Write out each record exactly as it stands. No pictures belong in the copy.

----- INPUT RECORDS -----

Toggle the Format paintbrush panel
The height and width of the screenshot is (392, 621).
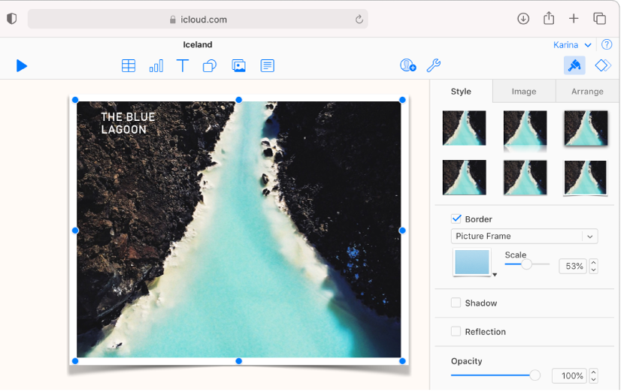pyautogui.click(x=574, y=66)
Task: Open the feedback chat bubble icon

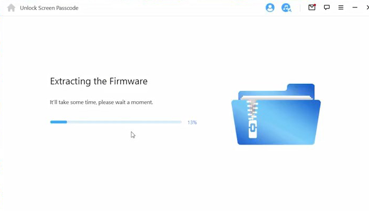Action: pos(327,7)
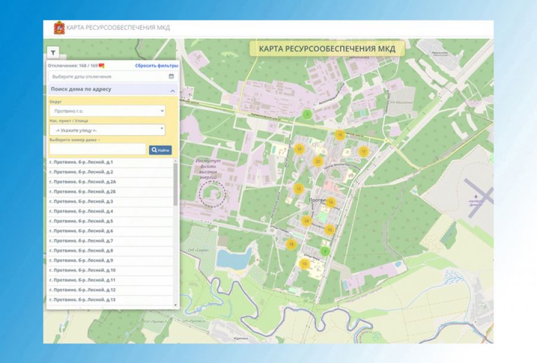537x363 pixels.
Task: Click the green cluster marker numbered 4
Action: 325,251
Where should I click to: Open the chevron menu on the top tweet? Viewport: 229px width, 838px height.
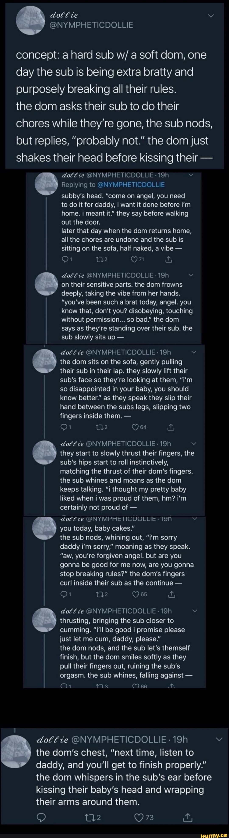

-----

_TASK OUTPUT_.
Toggle the Format paintbrush panel
The height and width of the screenshot is (392, 621).
pyautogui.click(x=574, y=66)
Task: Open the feedback chat bubble icon

Action: pos(327,7)
537x363 pixels.
Task: Click the green cluster marker numbered 4
Action: 325,251
Where should I click to: Open the chevron menu on the top tweet? Viewport: 229px width, 838px height.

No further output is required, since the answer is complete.